Building up your security
Since most computers sold around the world are pre-loaded with one of the versions of Windows 10 (Home, Education, Pro or Enterprise), let’s focus on Windows 10 basic security hardening and good practices for safe Internet usage.
If you’re already set up with a computer and legitimate, functioning software, here are some steps to make your remote work more secure:
Regularly update your software to the latest version
If your software has an auto-update function, enable it. If your software requires manual updates (such as drivers), periodically check in on the vendor website for possible updates. Keep in mind that software updates do not necessarily bring in new features, and in fact, sometimes visually, absolutely nothing will change. However, updates often address performance and security issues, which are strictly under the hood.
Create a separate, underprivileged account for everyday use
Upon installing, Windows 10 automatically creates a user for the computer. By default, this user can install software and change certain security settings. In theory, this is a good idea, as the user can customize and install software to his desire. However, from a security standpoint, it’s always best to utilize the least privilege principle: if you don’t need to use the computer as the Administrator, run as the least-privileged user account. By utilizing an underprivileged user account for everyday use you guard your computer against accidentally installing software that might pop up on your screen.
Always use two-factor authentication, whenever available
With time, software vendors and service providers realized that password protection is not a sufficient method of protecting data. Computers can be hacked, they may contain malware and can be physically stolen. A password entered on a compromised computer offers virtually no data protection. As such, the industry has been moving to utilize two ways to authenticate a user. Most commonly, it’s done with the help of a second device, such a smartphone. The idea is simple: it’s much more difficult to steal or hack into two separate machines at once, so a confirmation of a login – such as by receiving a text message with a unique code to type in – offers a much improved way of verifying the true identity of a user.

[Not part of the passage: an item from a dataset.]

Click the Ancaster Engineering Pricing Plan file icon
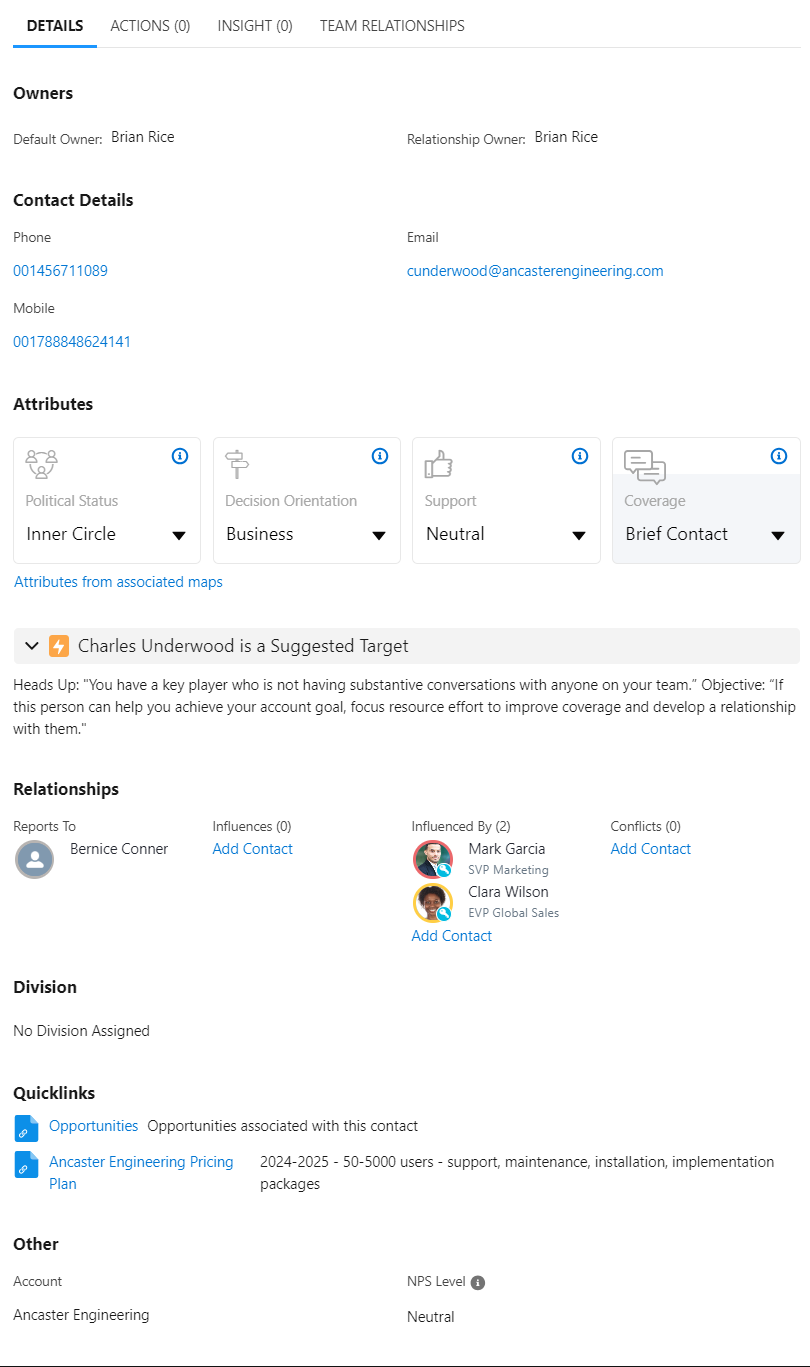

Conduct an audit of your installed software and turn off unnecessary services
Just like smartphone manufacturers, computer hardware manufacturers sometimes pre-load their computers with a certain trial or freeware programs. It’s a good idea to verify what each piece of software does, what’s its function and whether or not it sends any data to the Internet (such as a cloud backup service). Additionally, turning off certain services, such as Remote Desktop, if not used, is advisable.
If you’re working on a laptop, encrypt your hard drive
The unfortunate thing about mobile systems is the fact, that they can be easily stolen. This is why in Windows 10, Microsoft introduced hard drive encryption into every version of the operating system. Windows 10 Pro, Education and Enterprise can utilize BitLocker. Users with Windows 10 Home can utilize the Device Encryption utility, as long as their hardware meets Microsoft’s guidelines. Step-by-step instructions can be found here.
To sum up
Windows 10 is a significant step-up in terms of Windows operating systems security. In comparison to some of the previous versions, it comes with a built-in firewall, antivirus program, and hard drive encryption features, which used to be added manually in previous versions. Out of the box, it’s a fairly safe system, and as long as we utilize best practice security advice, it can be safely used to work remotely. Regardless of its relative security, however, it’s best practice to keep the business and private environments as separate as they possibly can be, and that would be my number one advice to anyone considering working remotely.